Creating a local asymmetric key pair

When you create an asymmetric key pair, follow these guidelines:

Table 13: A comparison of different types of asymmetric key algorithms

Type

Number of key pairs

Modulus length

RSA

  • In non-FIPS mode: one server key pair and one host key pair.

  • In FIPS mode: one host key pair.

  • In non-FIPS mode: 512 to 2048 bits and defaults to 1024 bits.Hewlett Packard Enterprise recommends using 768 bits or longer.

  • In FIPS mode: 2048 bits.

DSA

One host key pair.

  • In non-FIPS mode: 512 to 2048 bits and defaults to 1024 bits.Hewlett Packard Enterprise recommends using 768 bits or longer.

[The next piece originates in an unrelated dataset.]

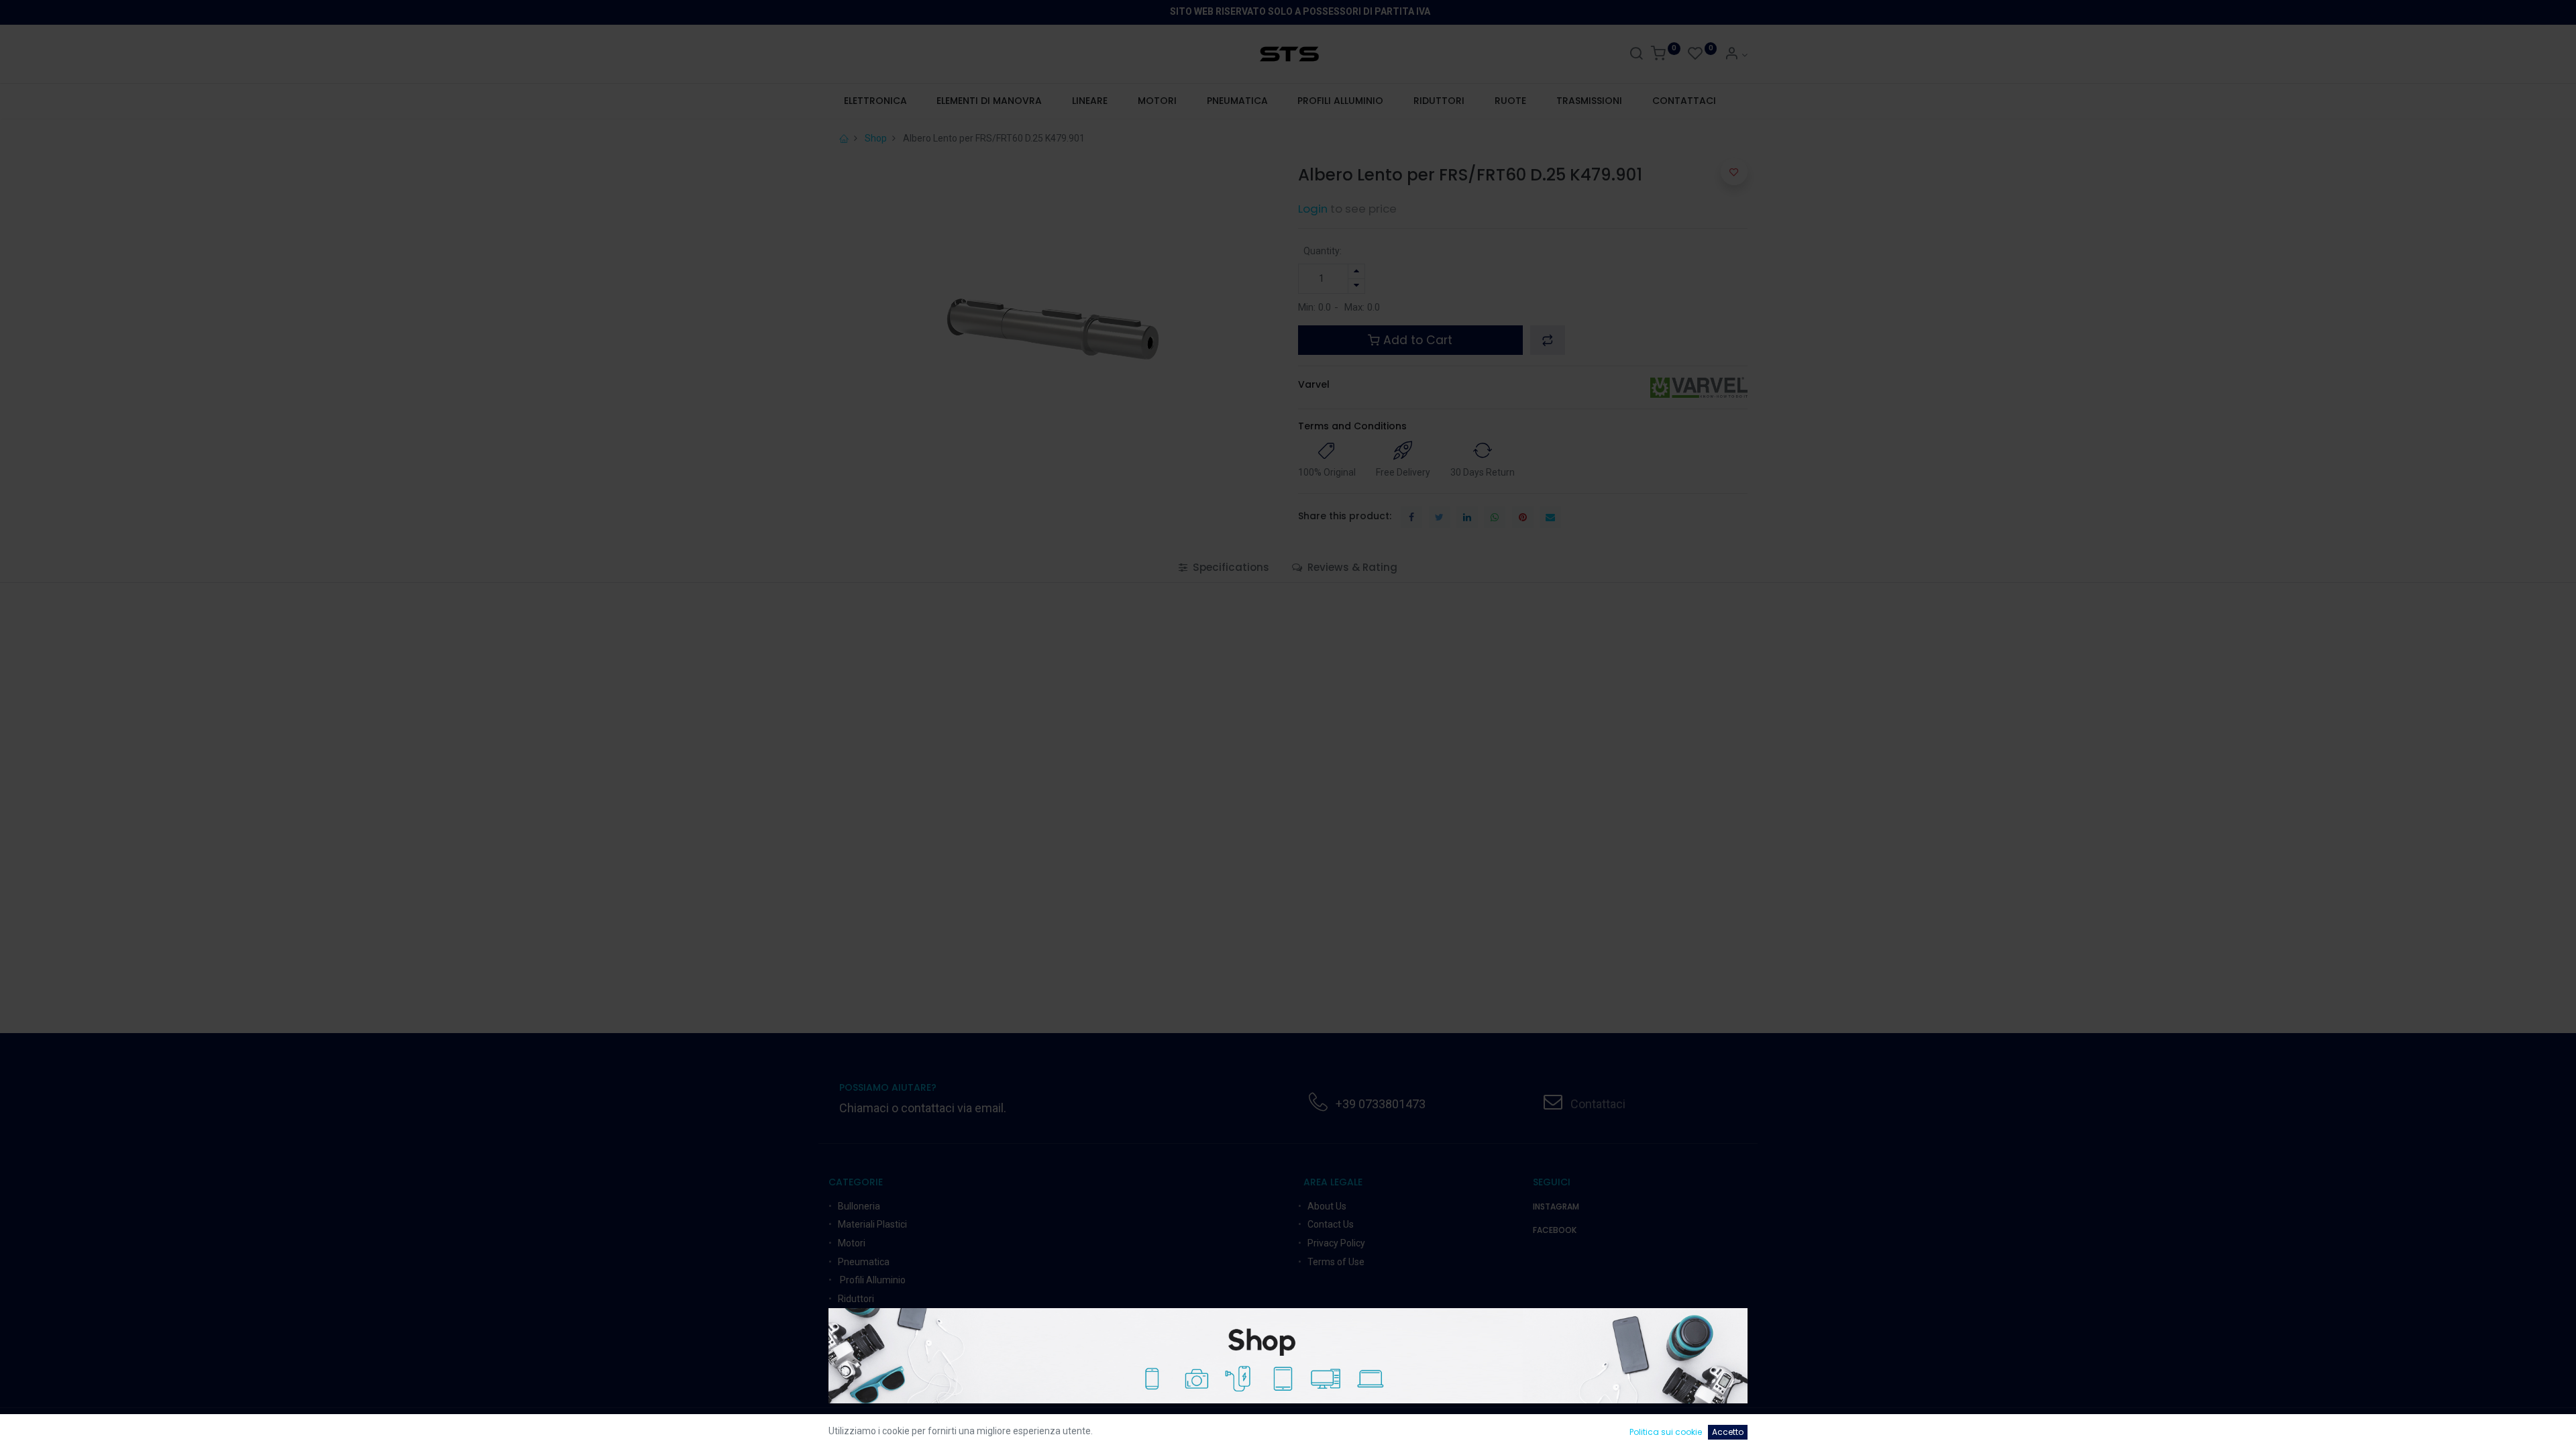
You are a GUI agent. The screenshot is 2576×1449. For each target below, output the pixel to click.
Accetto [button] (1727, 1432)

  • In FIPS mode: 1024 to 2048 bits and defaults to 1024 bits.

ECDSA

One host key pair.

  • 192 bits, when the secp192r1 curve is used to create the key pair. (Available in non-FIPS mode.)

  • 256 bits, when the secp256r1 curve is used to create the key pair.

To create a local asymmetric key pair:

Step

Command

Remarks

1. Enter system view.

system-view

N/A

2. Create a local asymmetric key pair.

  • In non-FIPS mode:public-key local create { dsa | ecdsa { secp192r1 | secp256r1 } | rsa }

  • In FIPS mode:public-key local create { dsa | ecdsa secp256r1 | rsa }

By default, no asymmetric key pair is created.